100%. Those disks are likely working much harder moving the head all over the pl...

gambiting · on April 22, 2025

....do you think the drive doesn't know where the empty space actually is?

MrDrMcCoy · on April 22, 2025

Drives blindly store and retrieve blocks wherever you tell them, with no awareness of how or if they relate to one another. It's a filesystem's job to keep track of what's where. Filesystems get fragmented over time, and especially as they get full. The more full they get, the more seeking and shuffling they have to do to find a place to write stuff. This will be the case even after the last spinning drive rusts out, as even flash eventually has to contend with fragmentation. Heck, even RAM has to deal with fragmentation. See the discussion from the last few weeks about the ongoing work to figure out a contiguous memory allocator in Linux. It's one of the great unsolved problems in general comparing that you and your descendants would be set for life if you could solve.

akx · on April 22, 2025

Not quite, AFAIK? Drive controllers may internally remap blocks to physical disk blocks (e.g. when a bad sector is detected; see the SMART attribute Reallocated Sector Count).

kbolino · on April 22, 2025

Logical Block Addressing (LBA) by its very nature provides no hard guarantees about where the blocks are located. However, the convention that both sides (file systems and drive controllers) recognize is that runs of consecutive LBAs generally refer to physically contiguous regions of the underlying storage (and this is true for both conventional spinning-platter HDDs as well as most flash-based SSDs). The protocols that bridge the two sides (like ATA, SCSI, and NVMe) use LBA runs as the basic unit of accessing storage.

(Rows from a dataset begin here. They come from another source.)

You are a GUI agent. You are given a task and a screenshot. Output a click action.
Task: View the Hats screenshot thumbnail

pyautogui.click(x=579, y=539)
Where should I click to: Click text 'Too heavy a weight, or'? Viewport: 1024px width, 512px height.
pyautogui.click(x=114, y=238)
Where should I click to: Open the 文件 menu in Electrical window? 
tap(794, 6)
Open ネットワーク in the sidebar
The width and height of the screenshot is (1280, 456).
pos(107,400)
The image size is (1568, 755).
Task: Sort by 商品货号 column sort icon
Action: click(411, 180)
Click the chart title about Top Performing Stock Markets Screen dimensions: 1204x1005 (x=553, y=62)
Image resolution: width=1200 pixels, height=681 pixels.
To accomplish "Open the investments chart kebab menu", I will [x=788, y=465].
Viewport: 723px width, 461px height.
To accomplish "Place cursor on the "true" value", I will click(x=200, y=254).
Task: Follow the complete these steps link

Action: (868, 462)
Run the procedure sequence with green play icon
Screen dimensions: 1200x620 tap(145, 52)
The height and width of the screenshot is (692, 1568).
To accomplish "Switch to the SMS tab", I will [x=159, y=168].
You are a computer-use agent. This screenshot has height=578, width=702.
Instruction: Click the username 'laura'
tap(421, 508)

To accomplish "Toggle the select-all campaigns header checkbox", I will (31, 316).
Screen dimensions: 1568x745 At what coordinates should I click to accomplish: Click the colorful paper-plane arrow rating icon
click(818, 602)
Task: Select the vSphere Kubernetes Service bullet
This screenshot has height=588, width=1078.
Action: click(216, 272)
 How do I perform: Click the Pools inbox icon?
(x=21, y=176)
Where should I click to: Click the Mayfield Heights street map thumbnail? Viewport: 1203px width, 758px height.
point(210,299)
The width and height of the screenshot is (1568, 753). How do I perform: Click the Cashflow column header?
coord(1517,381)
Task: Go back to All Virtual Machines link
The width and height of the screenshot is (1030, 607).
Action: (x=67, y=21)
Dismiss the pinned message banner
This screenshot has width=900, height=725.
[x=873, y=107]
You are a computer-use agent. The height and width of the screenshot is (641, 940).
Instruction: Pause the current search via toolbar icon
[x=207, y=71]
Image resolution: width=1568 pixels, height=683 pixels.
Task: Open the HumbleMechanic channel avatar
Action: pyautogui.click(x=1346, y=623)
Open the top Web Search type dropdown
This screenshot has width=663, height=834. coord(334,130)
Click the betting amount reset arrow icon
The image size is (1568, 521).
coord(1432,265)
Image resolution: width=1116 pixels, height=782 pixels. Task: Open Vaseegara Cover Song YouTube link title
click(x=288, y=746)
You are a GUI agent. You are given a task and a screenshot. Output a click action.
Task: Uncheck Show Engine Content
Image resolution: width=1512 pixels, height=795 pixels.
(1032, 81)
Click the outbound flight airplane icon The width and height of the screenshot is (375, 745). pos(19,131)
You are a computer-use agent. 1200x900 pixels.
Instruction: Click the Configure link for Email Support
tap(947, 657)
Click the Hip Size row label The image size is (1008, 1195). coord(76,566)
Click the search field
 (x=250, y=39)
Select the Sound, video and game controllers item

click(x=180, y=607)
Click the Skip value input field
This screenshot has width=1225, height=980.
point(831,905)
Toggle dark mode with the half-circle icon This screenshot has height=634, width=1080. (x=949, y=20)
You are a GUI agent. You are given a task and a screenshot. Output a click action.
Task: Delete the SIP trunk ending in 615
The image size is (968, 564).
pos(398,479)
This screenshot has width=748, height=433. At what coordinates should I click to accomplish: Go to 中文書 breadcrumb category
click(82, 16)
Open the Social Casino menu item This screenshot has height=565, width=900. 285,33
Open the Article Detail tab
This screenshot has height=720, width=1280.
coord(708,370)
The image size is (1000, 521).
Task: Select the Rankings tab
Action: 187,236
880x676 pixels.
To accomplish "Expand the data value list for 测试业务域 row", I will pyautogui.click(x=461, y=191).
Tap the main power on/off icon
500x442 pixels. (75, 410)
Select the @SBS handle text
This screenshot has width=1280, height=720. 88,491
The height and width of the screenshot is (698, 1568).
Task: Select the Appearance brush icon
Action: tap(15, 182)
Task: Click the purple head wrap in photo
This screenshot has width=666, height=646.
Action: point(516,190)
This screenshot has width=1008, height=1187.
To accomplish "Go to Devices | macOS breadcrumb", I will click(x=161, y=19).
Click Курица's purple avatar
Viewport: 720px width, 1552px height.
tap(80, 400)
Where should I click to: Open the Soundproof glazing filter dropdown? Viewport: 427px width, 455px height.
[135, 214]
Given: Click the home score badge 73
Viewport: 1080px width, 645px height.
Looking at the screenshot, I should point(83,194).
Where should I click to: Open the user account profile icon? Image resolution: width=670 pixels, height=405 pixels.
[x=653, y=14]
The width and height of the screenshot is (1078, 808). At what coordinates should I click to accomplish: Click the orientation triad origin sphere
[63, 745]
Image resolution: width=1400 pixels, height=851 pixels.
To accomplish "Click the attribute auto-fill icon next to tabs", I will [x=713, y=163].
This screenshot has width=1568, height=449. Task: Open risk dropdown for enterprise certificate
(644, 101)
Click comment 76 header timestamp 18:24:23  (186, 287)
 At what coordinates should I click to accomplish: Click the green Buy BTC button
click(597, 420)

So while block remapping can occur, and the physical storage has limits on its contiguity (you'll eventually reach the end of a track on a platter or an erasable page in a flash chip), the optimal way to use the storage is to put related things together in a run of consecutive LBAs as much as possible.

MrDrMcCoy · on April 22, 2025

Sure, but bad block tracking and error correction are pretty different from the implied file/volume awareness I was responding to.

kbolino · on April 22, 2025

Yes, to be clear, the drive controller generally (*) has no concept of volumes or files, and presents itself to the rest of the computer as a flat, linear collection of fixed-size logical blocks. Any additional structure comes from software running outside the drive, which the drive isn't aware of. The conventional bias that adjacent logical blocks are probably also adjacent physical blocks merely allows the abstraction to be maintained while also giving the file system some ability to encourage locality of related data.

* = There are some exceptions to this, e.g. some older flash controllers were made that could "speak" FAT16/32 and actually know if blocks were free or not. This particular use was supplanted by TRIM support.

genewitch · on April 22, 2025

I think you'll find that the word "find" doesn't mean "has to search", like one can find their nose in the middle of their face, if one desires.

Change the word to "seek" and it may make more sense.

fc417fc802 · on April 22, 2025

It makes more sense but it's not true for the modern CoW filesystems that I'm familiar with. Those allocate free space in slabs that they write to sequentially.

kbolino · on April 22, 2025

Also, CoW isn't some kind of magic. There are two meanings I can think of here:

A) When you modify a file, everything including the parts you didn't change is copied to a new location. I don't think this is how btrfs works.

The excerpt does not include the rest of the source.